6 Responses to “Desperate to stand out”

  1. Tim Weiler Says:

    Good luck with kodumi, I can’t wait to try it out.

  2. J Says:

    Thanks for the good wishes! I can’t wait myself either 🙂

  3. Max Ischenko Says:

    Best of luck with Kodumi.

    Btw, any chance it will be available for us Linux users?

  4. J Says:

    Thanks Max. About Linux: in the longer term, definitely.

    I take a serious multiplatform approach to development – that’s why I have been able to host ‘ngvi’, the vi/vim emulation core behind ViEmu, inside Word & Outlook, Visual Studio, SQL Server, and the current kodumi prototype. The code is totally system independent.

    My reason behind this is that, by definition, platform-dependency is not part of the essence, and I like to distill the code to its most essential elements. It also has technological and possible business advantages, but that’s just a side effect.

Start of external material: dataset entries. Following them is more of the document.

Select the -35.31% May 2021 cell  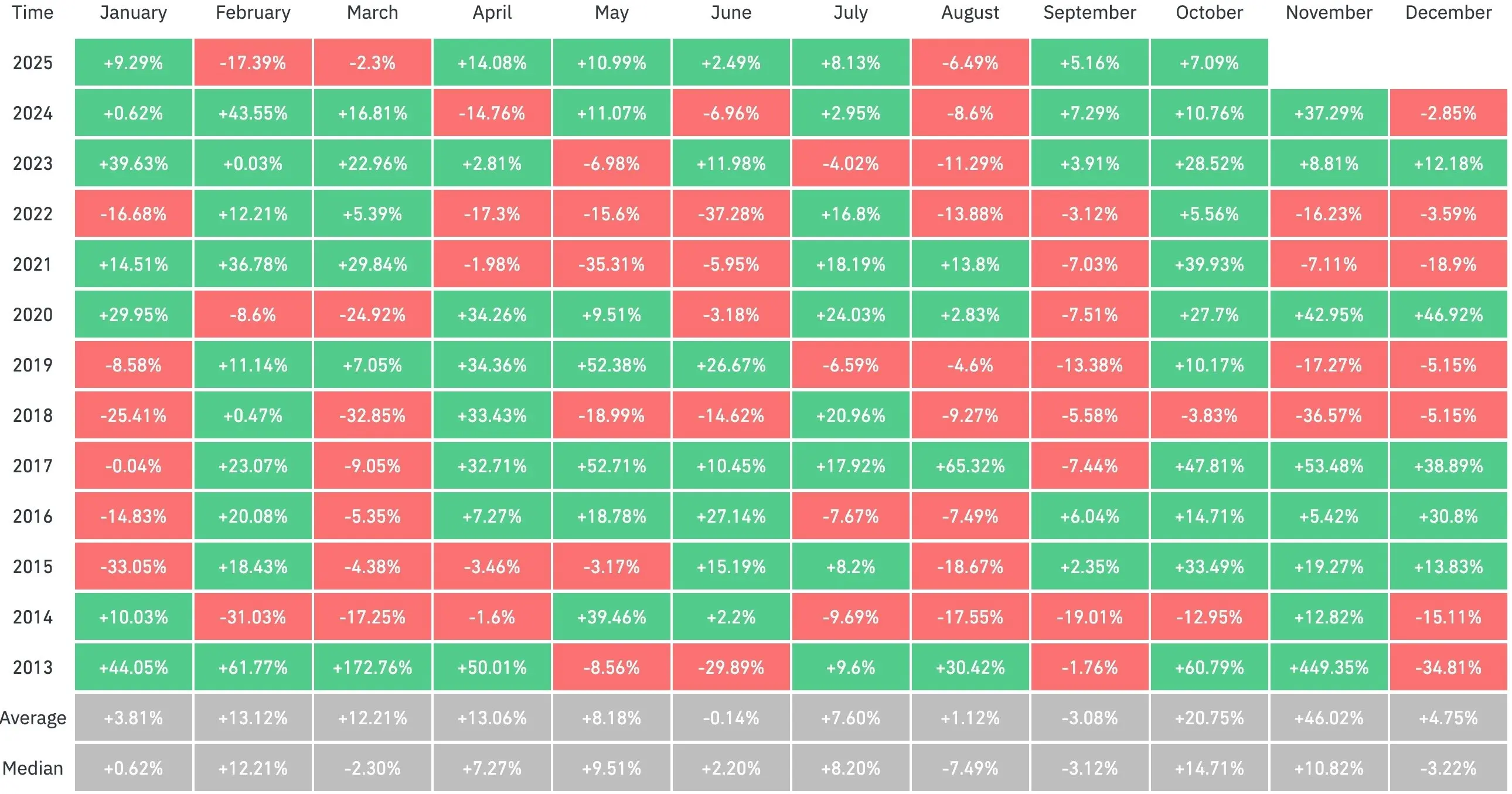click(x=612, y=264)
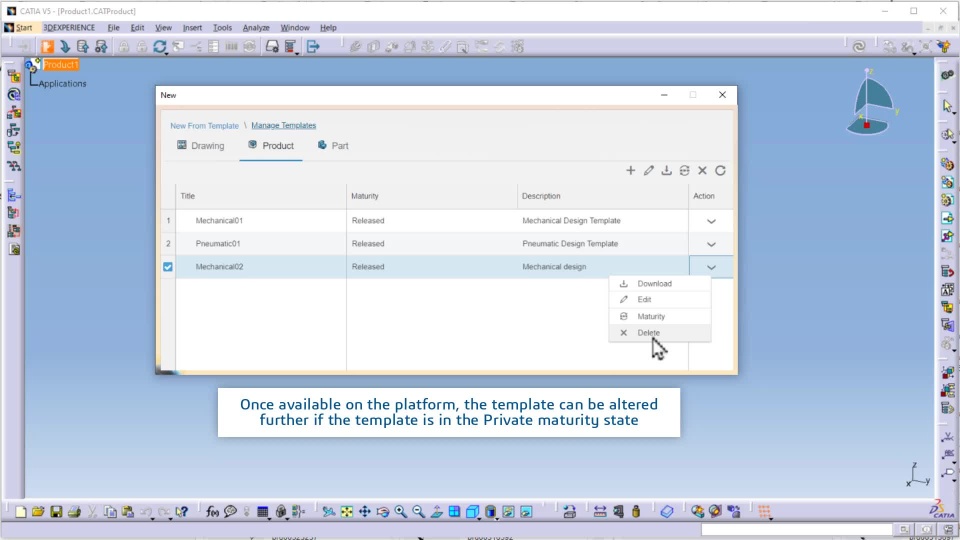Switch to the Drawing tab
This screenshot has width=960, height=540.
pyautogui.click(x=201, y=146)
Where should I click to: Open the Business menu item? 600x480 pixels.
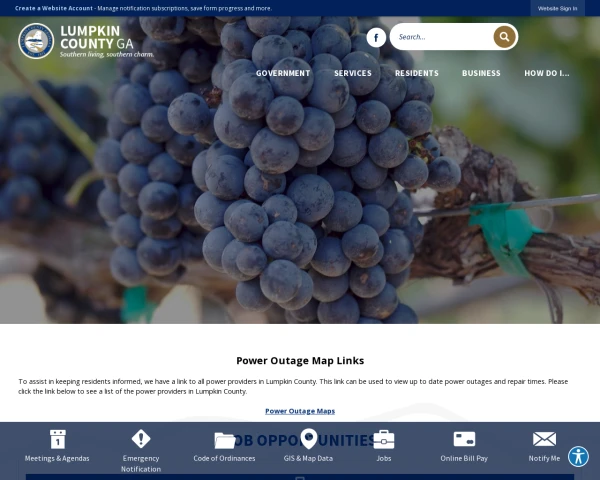481,73
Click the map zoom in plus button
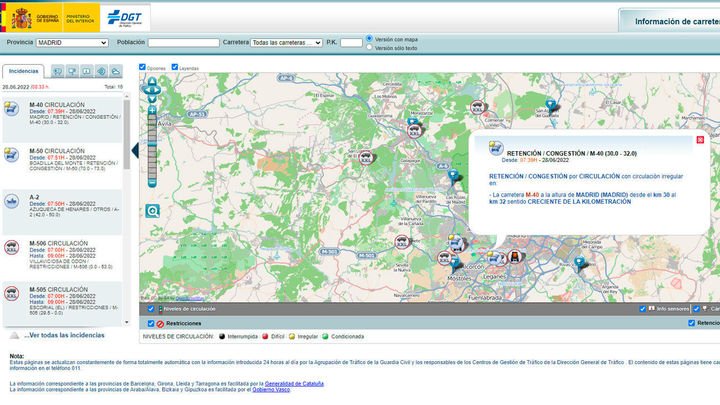The image size is (720, 405). 152,113
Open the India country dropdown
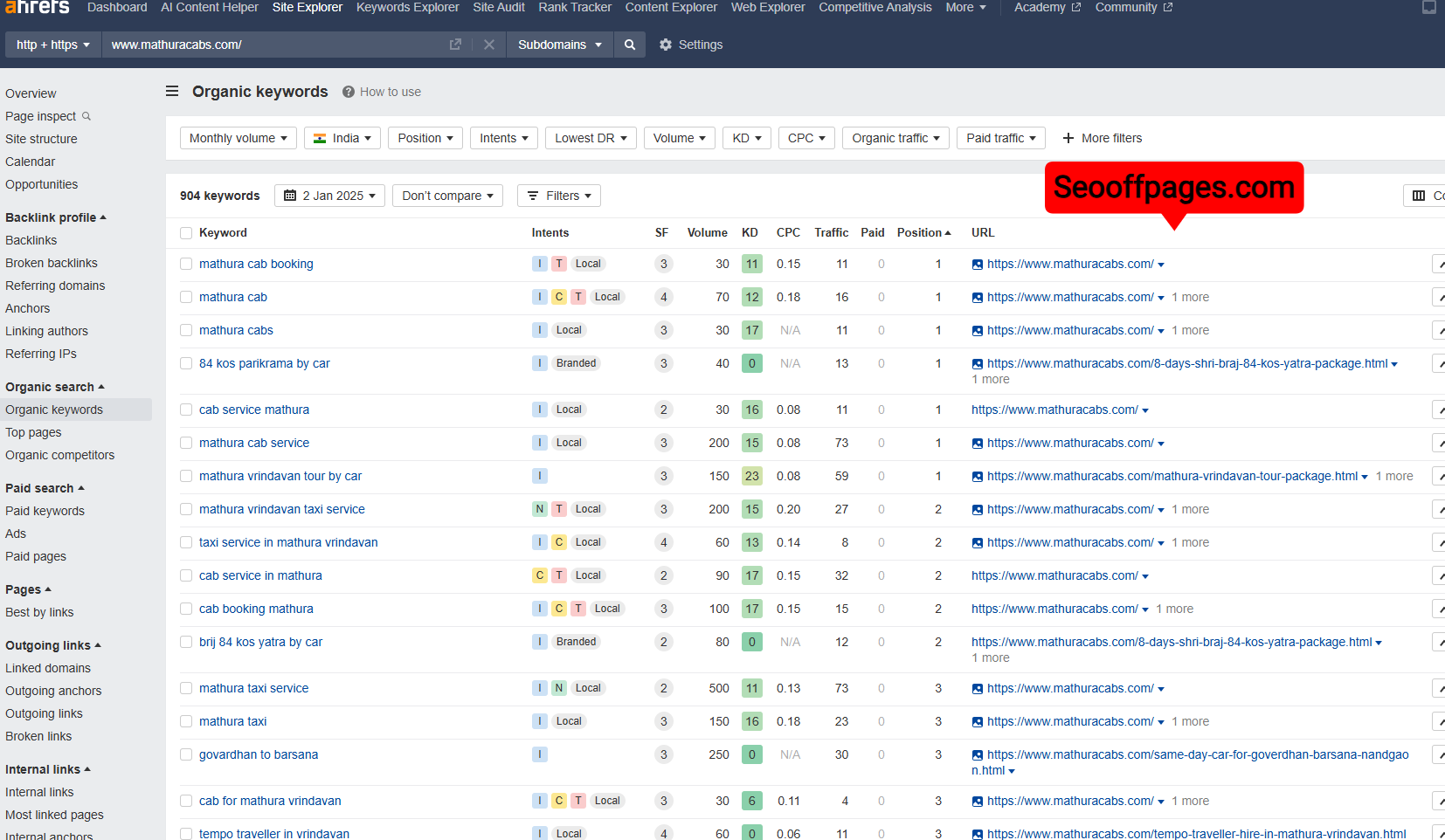The height and width of the screenshot is (840, 1445). coord(342,138)
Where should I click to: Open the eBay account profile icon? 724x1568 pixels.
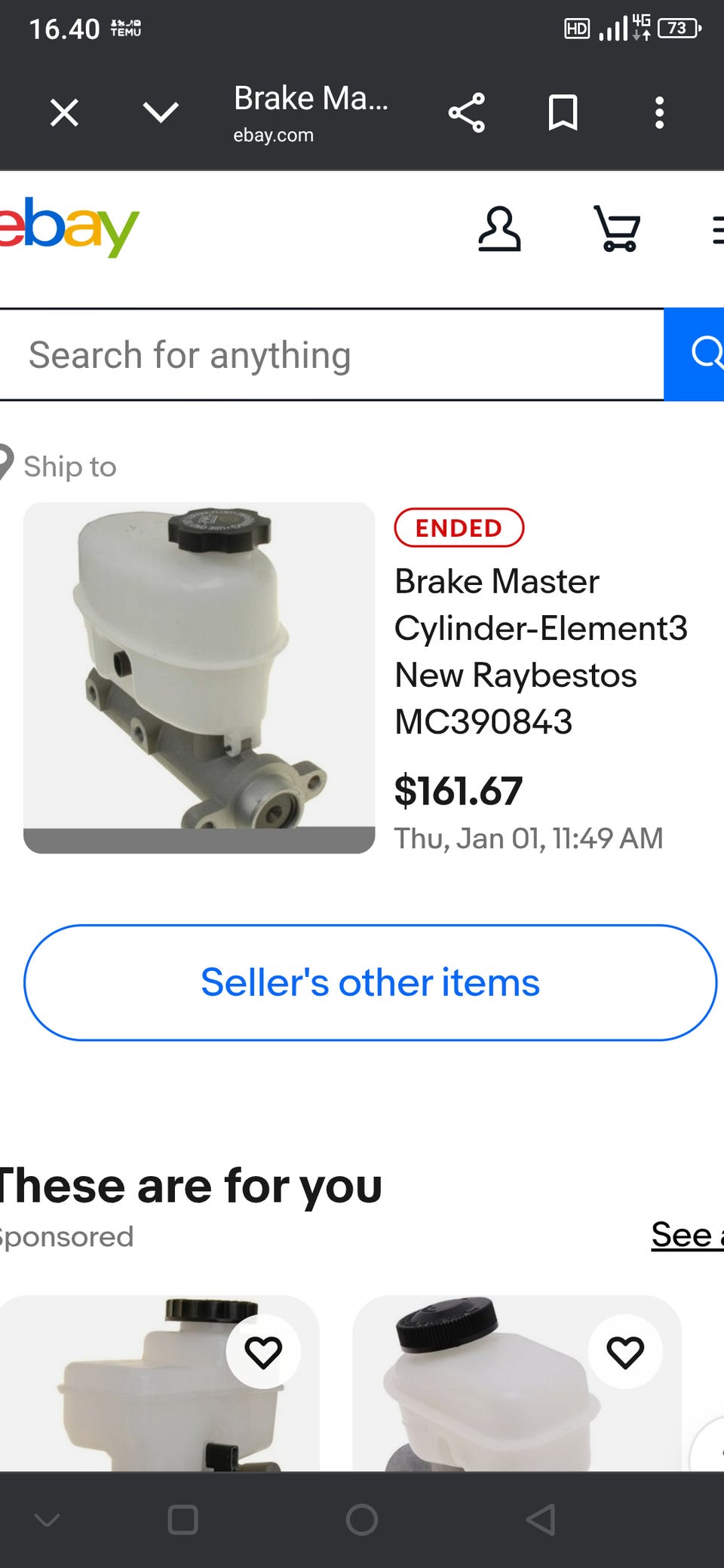(x=499, y=229)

    Also, Windows for sure and most probably OS X versions will come first, because of the commercial viability of the platforms.

  5. gtoal Says:

    “I was quite proud of the web page and its ‘bold’ look, although I knew it was a tad too aggressive. But she nailed it when she said what she thought: “it looks desperate to stand out”. Ouch! That kind of feedback can be hurtful at first, but it’s definitely the best kind of feedback you can get. ” — in the same spirit, the multiplicity of syntax highlighting colours is way too intrusive, and the vertical indentation lines just add confusing clutter. Just because your lexer can pick out keywords etc doesn’t mean you must do so. Syntax highlighters emphasise the wrong thing anyway, a better model is folding or something like Knuth’s literate programming. Emphasise the semantics rather than the keywords – for example, procedure calls should stand out, not the curly braces. I’d say that the comments should be the boldest text, except for the fact that in almost every program the comments end up no longer reflecting what’s in the code, yet readers believe the comments even when the code differs. If you don’t believe me, read this:

    i = i + 2; // INCREMENT LOOP COUNT BY ONE!!!

    🙂

  6. J Says:

    gotal, sorry for the delay in answering. Thanks for the feedback. Indeed, I agree with the general principle, although I don’t agree with the specific conclusions you draw.

    Indeed, one shouldn’t hihglight what can be detected – stuff which should stand out should be highlighted. I do believe highlighting control flow is very helpful – not because I can detect it, but because you get accustomed to seeing loops in red, “if” blocks in green, “else” blocks in brown, etc… some useful extra hints: a ‘break’ that breaks a switch statement is colored in blue (as the switch block), while a ‘break’ that breaks a loop is colored in red (same as loops and ‘continue’). This helps you see at a glance whether a loop has an early exit or not. The end result is that, once accustomed, you need not read the code to understand the control flow. That’s why I think this highlighting is closer to semantics rather than to syntax.

    Other points are important, and I do plan to provide a lot of extra coloring possibilities in future versions. I don’t agree with the comments thing, as they are often/usually out of sync, but I understand where you’re coming from.

    Watch out for future versions, as this is a general area I want to focus on, and I think it’s going to be pretty cool & useful!